South Fairmount is a neighborhood in Cincinnati, Ohio. It contains one of the highest concentrations of Section 8 housing in Hamilton County. The population was 2,181 at the 2020 US Census. South Fairmount lies just south of the North Fairmount neighborhood.

Demographics

Source - City of Cincinnati Statistical Database

History
Fairmount began as a sprinkling of farm homes in the early 1800s. Later as the Mill Creek valley became industrialized, the creek bed was spanned and factories were located at the base of the hill. A brewery was established as early as 1825, and several more beer makers arrived in the next decades. The first newcomers were a few French and German immigrants. The community attracted Italians near the turn of the century. Fairmount developed distinct neighborhoods, I.e. North Fairmount, South Fairmount, Millvale (in northeast Fairmount), and English Woods (an early federal housing project).

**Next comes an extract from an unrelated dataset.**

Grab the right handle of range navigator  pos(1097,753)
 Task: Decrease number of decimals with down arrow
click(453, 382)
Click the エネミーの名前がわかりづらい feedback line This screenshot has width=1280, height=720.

Lick Run Watershed improvements
The Metropolitan Sewer District of Greater Cincinnati (MSD) is in the design stage of a stream daylighting project to restore the Lick Run which used to flow between Queen City Avenue and Westwood Avenue. MSD is required to remove 85% of the annual 14 billion gallons of the combined sewer overflows (CSOs) that occur each year in the outdated sewer system during rain events. The largest contributor to the overflows is CSO 5 in the Lick Run Watershed which dumps 1.7 billion gallons of raw sewage into the Mill Creek annually. By separating the storm water from the sanitary sewage most of the rain water can be sent straight into a creek, thus alleviating the watershed from CSOs.

Two plans have been proposed by MSD to solve the issue. The preferred plan is to daylight the stream, allowing the rain water to collect in the restored Lick Run and discharge into the Mill Creek. This option is anticipated to cost approximately $195 million. Some community opposition has been raised for this alternative with a few residents likening it to an "open drainage ditch" and concern about the existing businesses and building stock between the two thoroughfares.

The alternative "grey" solution would consist of constructing a new 25-foot diameter tunnel to replace the 19.5-foot tunnel currently in place. This alternative would not separate the storm water from the sanitary sewage so MSD would still be responsible for treating the storm water as if it is sewage. This alternative is expected to cost about $312 million.